Key value for chemical safety assessment
Acute toxicity: via oral route
Endpoint conclusion
- Dose descriptor:
- LD50
- Value:
- 1 022 mg/kg bw
Acute toxicity: via inhalation route
Endpoint conclusion
- Dose descriptor:
- LC50
- Value:
- 3 070 mg/m³ air
Acute toxicity: via dermal route
Endpoint conclusion
- Dose descriptor:
- LD50
- Value:
- 2 350 mg/kg bw
Additional information
n-Vinylpyrrolidone (nVP) has been adequately characterized for acute toxicity via oral, dermal, and inhalation routes. In various non-GLP guideline-equivalent studies, oral LD50 values (male/femal rats) include 834 to 1314 mg/kg bw (European Commission, 2003) and 1022 mg/kg bw (BASF, 1963), dermal LD50 values (male/female rabbits) of >400 mg/kg bw (BASF, 1979) and > 1000 mg/kg bw (HRC, 1978), and the inhalation LC50 (male/female rats) was determined to be 3070 mg/m3 (BASF, 1979).
Justification for classification or non-classification
Acute oral toxicity
Based on a weight of the evidence of the results of acute oral toxicity testing (LD50, rat = 834 to 1314 mg/kg bw), the substance should be classified as Xn; R22 (Harmful if swallowed) under the EU DSD classification criteria (EU Directive 67/548/EEC) and Acute Toxicity, Oral-Category 4 under the EU CLP classification criteria (Regulation (EC) 1272/2008).
Acute inhalation toxicity
Based on the results of acute inhalation toxicity testing (LC50, rat = 3070 mg/m3), the substance should be classified as Xn; R20 (Harmful by inhalation) under the EU DSD classification criteria (EU Directive 67/548/EEC) and Acute Toxicity, Inhalation-Category 4 under the EU CLP classification criteria (Regulation (EC) 1272/2008).
Acute dermal toxicity
The study with rabbits (LD50 = 560 mg/kg bw; FDRL, 1975; cited in EU RAR) lacks important data on conditions of exposure and information on local skin effects or systemic toxicity. Consequently, this study was given reliability 4 (not assignable).

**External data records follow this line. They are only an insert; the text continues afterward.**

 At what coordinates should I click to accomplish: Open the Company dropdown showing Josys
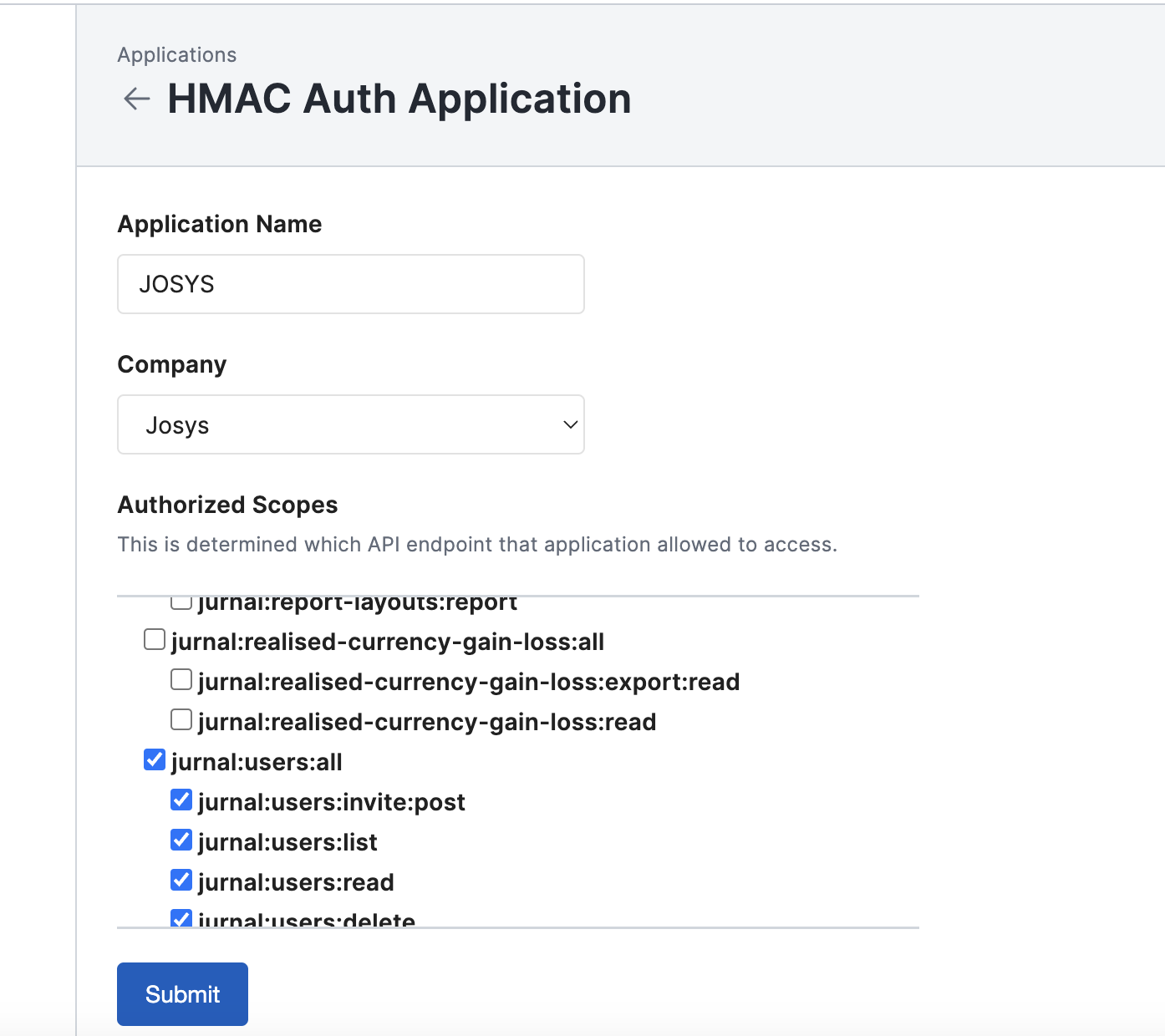coord(350,424)
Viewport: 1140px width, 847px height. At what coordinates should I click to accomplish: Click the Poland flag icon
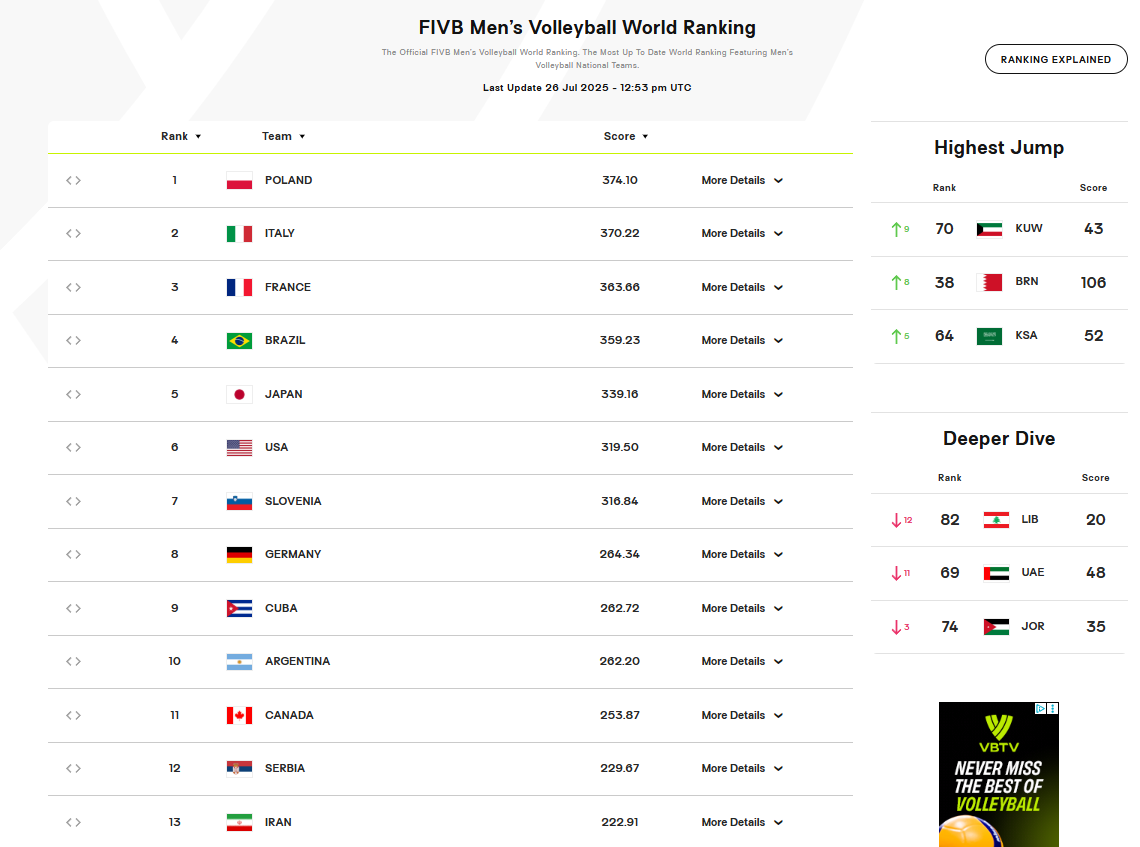pyautogui.click(x=239, y=181)
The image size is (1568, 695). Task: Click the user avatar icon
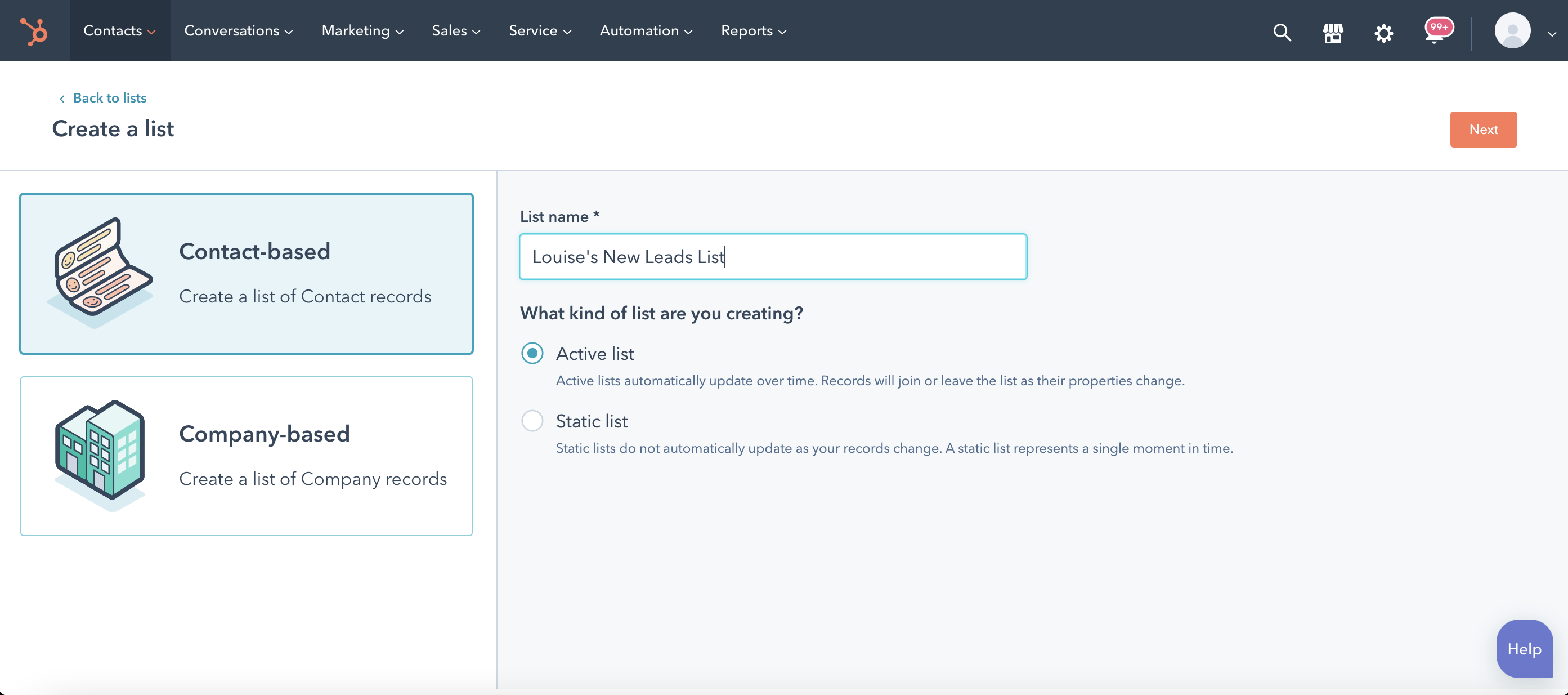coord(1513,30)
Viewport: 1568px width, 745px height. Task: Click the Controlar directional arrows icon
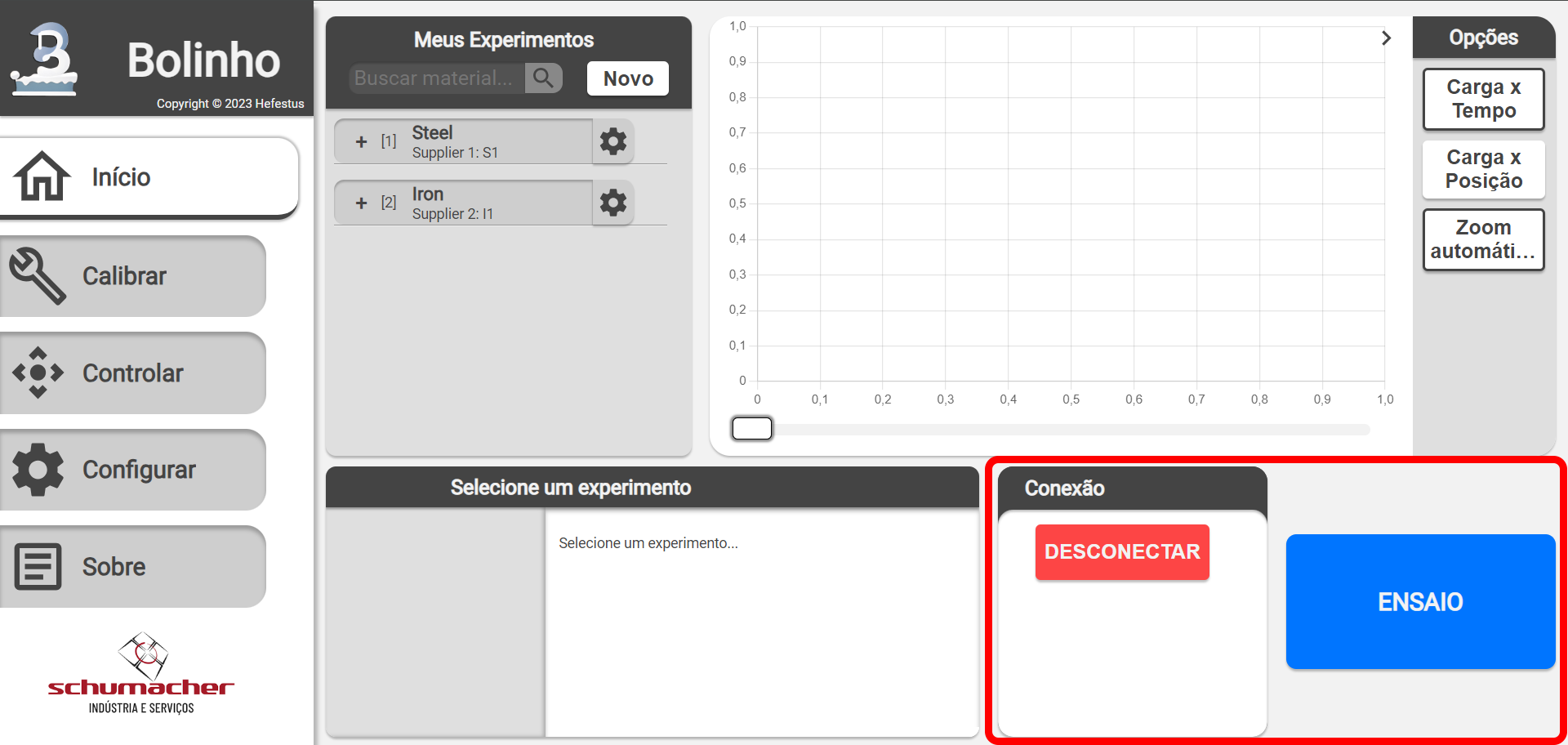point(38,372)
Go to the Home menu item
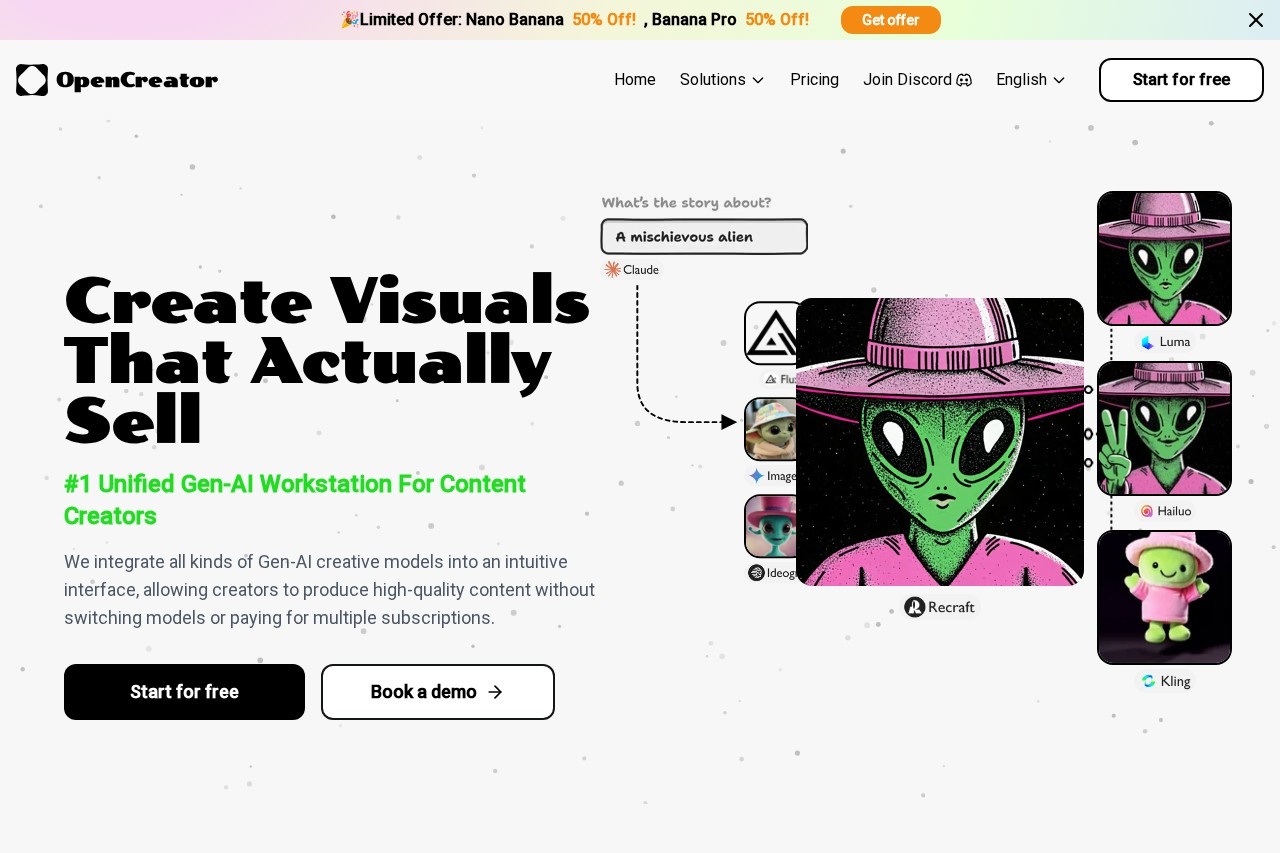The height and width of the screenshot is (853, 1280). [635, 79]
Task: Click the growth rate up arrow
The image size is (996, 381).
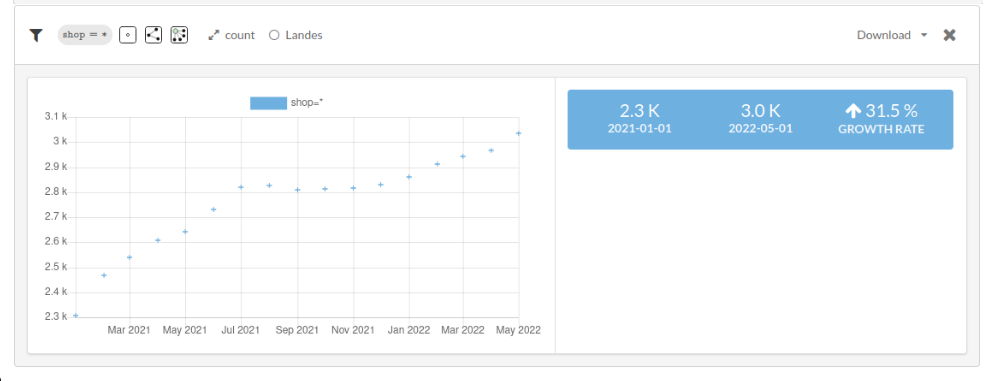Action: click(853, 111)
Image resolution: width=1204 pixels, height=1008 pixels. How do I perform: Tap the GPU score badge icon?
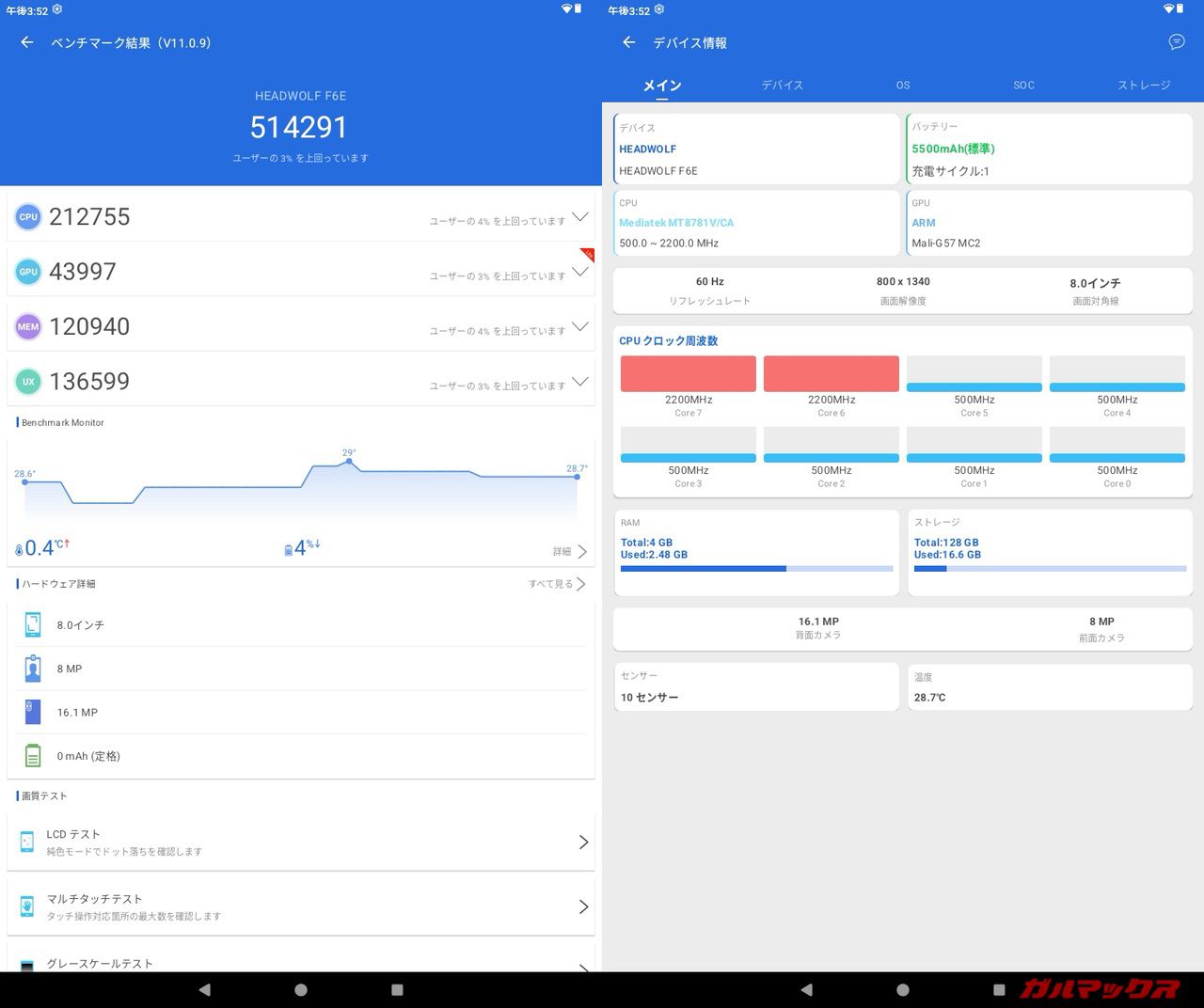(28, 272)
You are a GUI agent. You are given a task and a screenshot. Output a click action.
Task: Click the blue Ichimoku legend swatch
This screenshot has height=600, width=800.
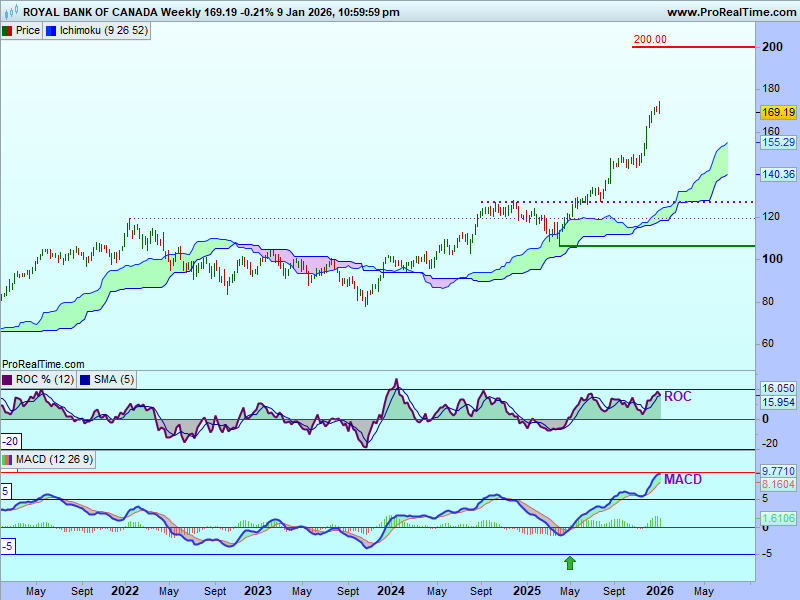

The BASF study with no mortality at 400 mg/kg bw does not provide for sufficient evidence for an LD50 > 1000 mg/kg bw. However, the third study with rats shows indeed that the LD50 is > 1000 mg/kg (2350 mg/kg) when both sexes are combined. Females appeared to be more sensitive with 50% mortality at 1000 mg/kg, but due to the low number per replicate (2) this remains equivocal. A higher sensitivity of female rats is also observed in the inhalation study (Key Study - BASF AG (1979) - Acute toxicity: inhalation, rat).
Based on a weight of evidence of the results of acute dermal toxicity testing (LD50, rabbit of 560 mg/kg-bw and LD50, rat of 1043 to 4127 mg/kg bw), the substance should be classified as Xn; R21 (Harmful in contact with skin) under the EU DSD classification criteria (EU Directive 67/548/EEC). Giving more weight to the two studies with an assignable reliability, CLP classification appears fall in Acute Toxicity, Dermal-Category 4 (EC Regulation 1272/2008).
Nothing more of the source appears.